* Supplied text:
False things about the X-Men you've been believing

The X-Men are one of Marvel's most enduring franchises, rising to popularity in the late '70s and staying there for decades. There are all kinds of X-Men, from now-standard folks like Wolverine and Storm to more out-there characters like walking wax-man Glob Herman. Together they've been the source of nine blockbuster movies, multiple animated series, and, of course, thousands of comic books.

With that much material, however, it's almost impossible to know everything about Marvel's Merry Mutants. Even if you're a die-hard fan with a love of trivia, even if you know Admantium from organic steel and the M'Kraan crystal from ruby quartz, something's bound to slip through the cracks. We're here to help, though, with a list of false things you may have been believing about the X-Men. Read on, and next time you get called out on a mistake, you won't have to blame it on Charles Xavier planting false memories.

* Exercise data:
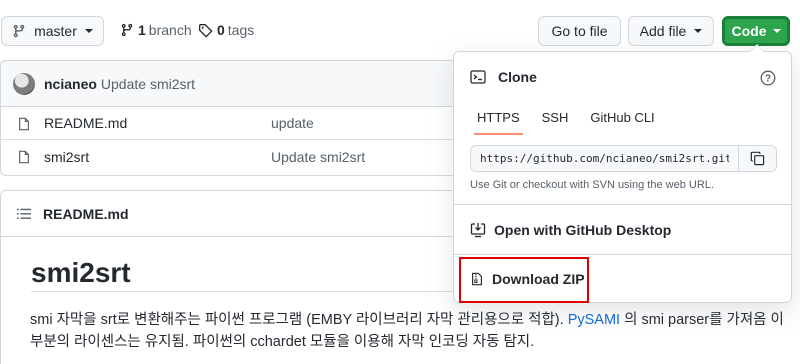  I want to click on highlight-box, so click(524, 280).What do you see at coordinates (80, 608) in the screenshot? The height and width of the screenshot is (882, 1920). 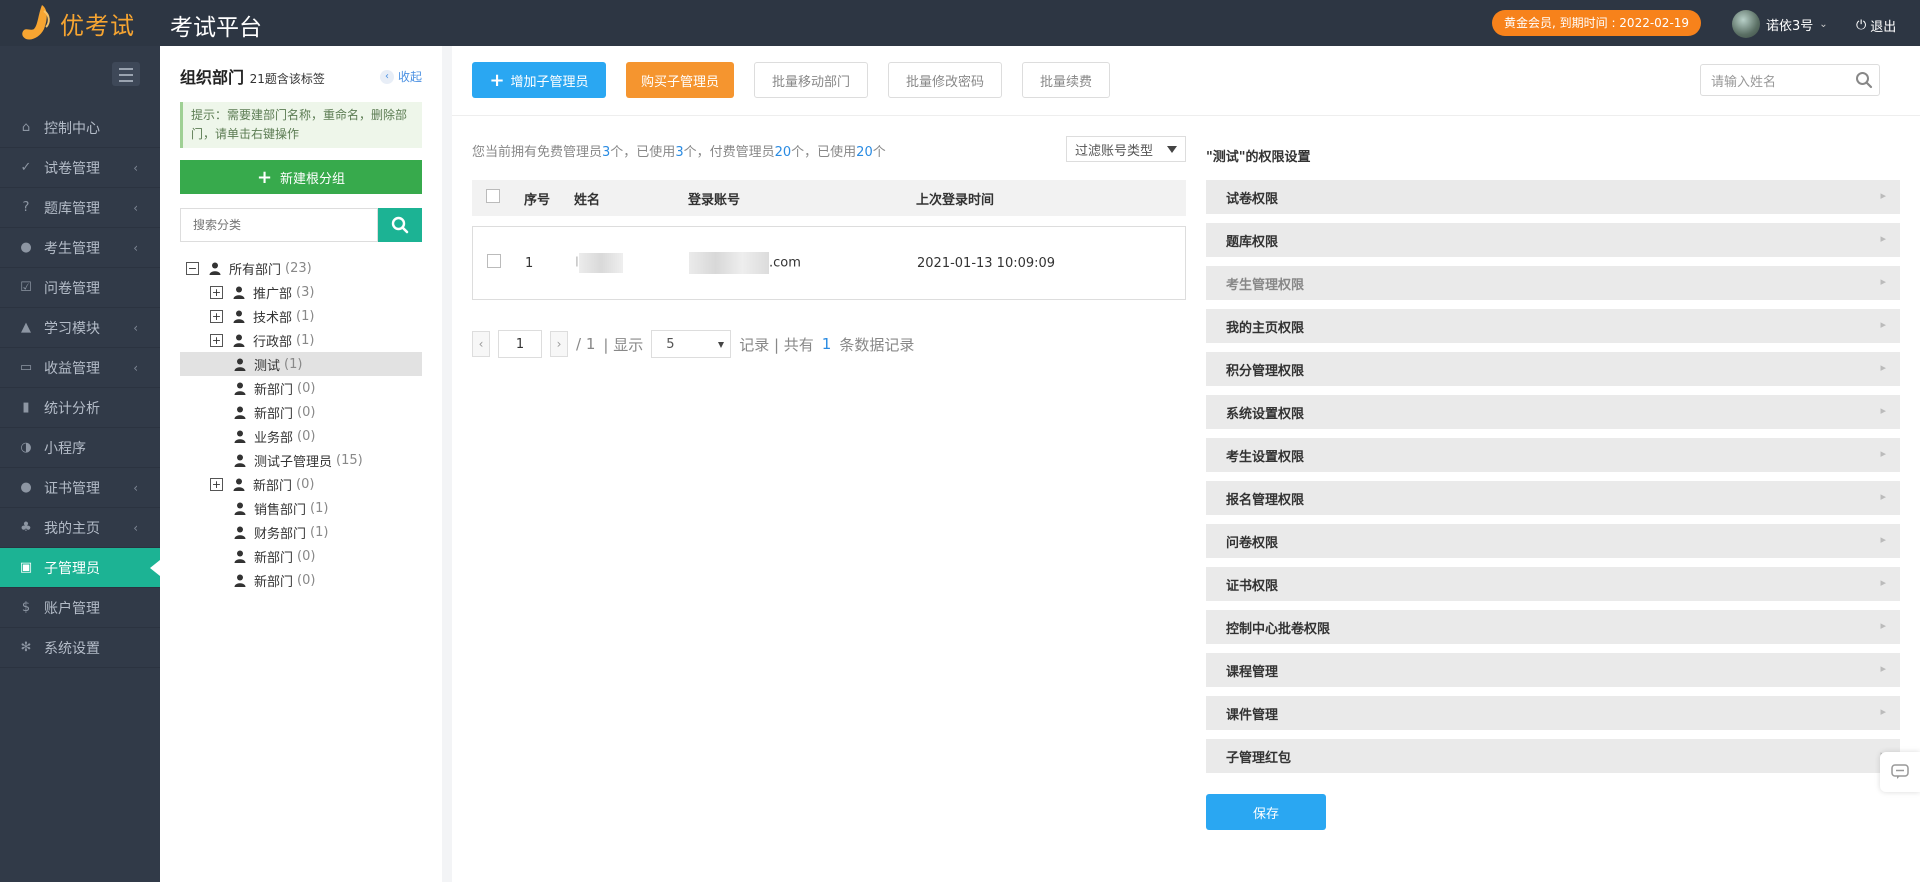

* Problem 1:
According to the X-Men article, why is it almost impossible to know everything about the X-Men?
* Problem 2:
Using the X-Men article, answer these:
(a) When did the X-Men rise to popularity?
(b) How many blockbuster movies have the X-Men been the source of?
(c) Which character does the article call a walking wax-man?
* Problem 3:
Carry the X-Men article forward from its final sentence.

* Response 1:
There is so much X-Men material that even a devoted fan who loves trivia is likely to miss something. The franchise has produced nine blockbuster movies, multiple animated series, and thousands of comic books.

* Response 2:
(a) In the late '70s.
(b) Nine.
(c) Glob Herman.

* Response 3:
The Uncanny Mutants

More casual readers might look at a team of heroes gathered together by a guy who calls himself Professor X and assume that Charles Xavier named his team after himself. If you dig a little deeper, though, there's a slightly less egocentric reason for the name: In the pages of their very first adventure, Xavier mentions that the X-Men are named for having "X-tra" abilities that non-mutant humans don't. It's not very convincing from the guy who also named a school after himself, but we'll just have to take his word for it.

Except that it's not the actual reason the team got their name. In real life, Lee and Kirby wanted to give their book the simple, straightforward title The Mutants. Lee recently revealed, though, that when they presented the idea to Marvel publisher Martin Goodman, he liked the idea, but not the name. Goodman was worried that superhero fans wouldn't be familiar with the word "mutant," telling Lee "our readers, they aren't that smart" and requesting a change.

Looking back, it's pretty easy to give Goodman the credit for being right on this one, but we're left with the same question Lee had once he got his new title approved: "If nobody would know what a mutant is, how will anybody know what an X-Man is?"

Original creations, do not steal!

Superpowered misfits who protected a society that hated and feared them! Abilities that could be as much of a curse as they were a benefit! Evil forces gathering against them in a group known as the Brotherhood! A mysterious leader in a wheelchair who would eventually be revealed to have complex machinations of his own and more than his share of secrets! When the X-Men hit the stands in 1963, those elements ensured that readers had never seen anything like this before! Unless, of course, they were reading DC Comics a few months earlier.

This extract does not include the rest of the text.